ENTRIES PROVIDED Block Start
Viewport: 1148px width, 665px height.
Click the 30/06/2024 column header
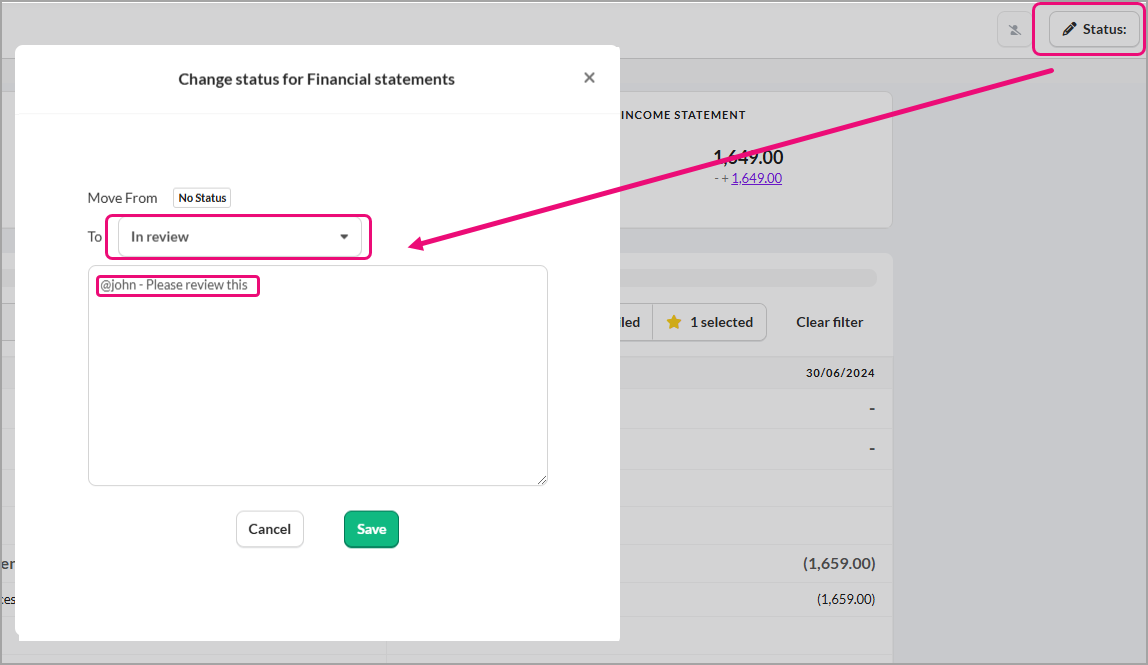tap(840, 373)
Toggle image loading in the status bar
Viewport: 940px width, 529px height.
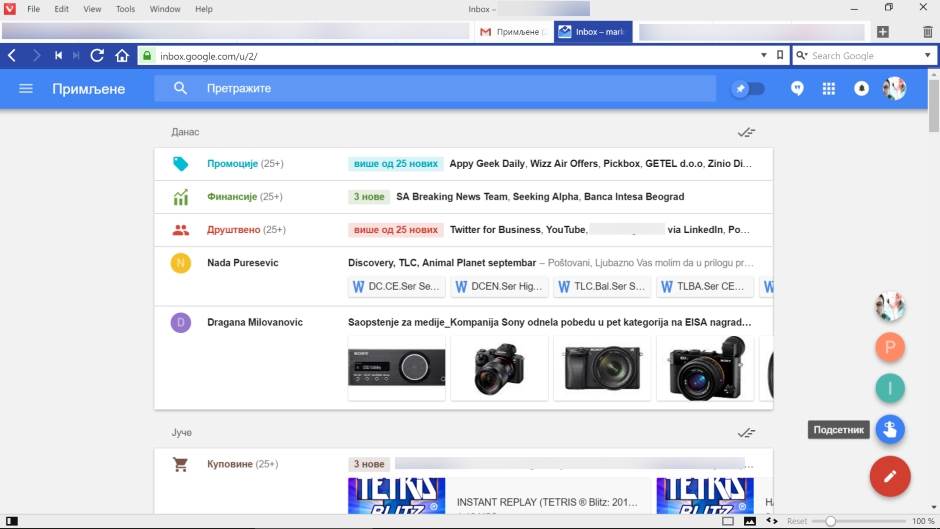[x=750, y=521]
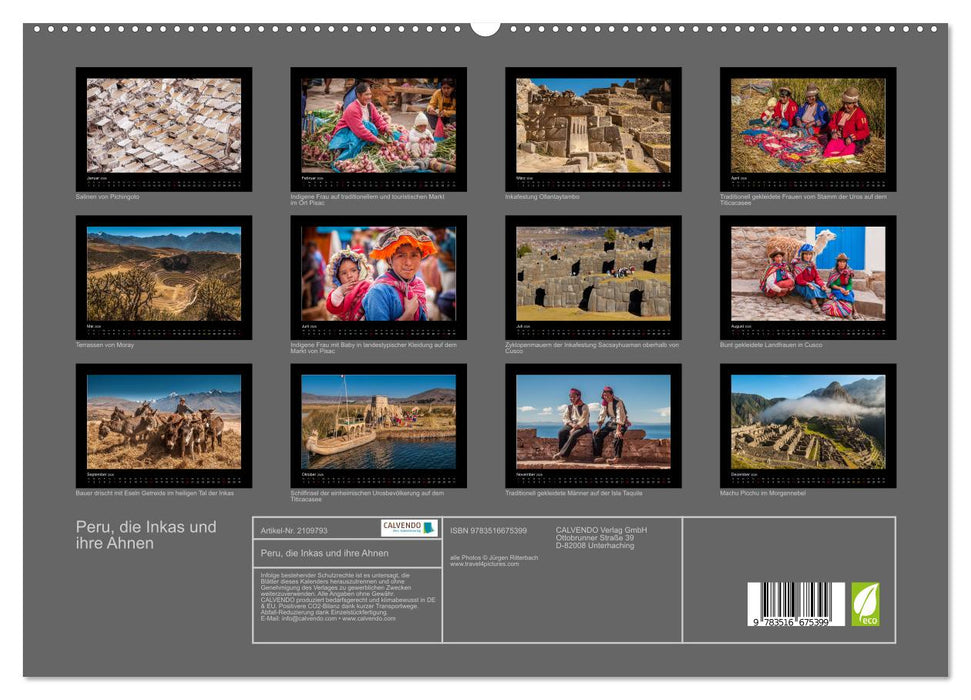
ENTRIES PROVIDED Block End
WORK INSTRUCTIONS:
Before duplicating the entries above, strip out the pictures and keep the rest exact.

EXPECTED OUTPUT:
Viewport: 1148px width, 665px height.
Click the 30/06/2024 column header
tap(840, 373)
Toggle image loading in the status bar
Viewport: 940px width, 529px height.
[x=750, y=521]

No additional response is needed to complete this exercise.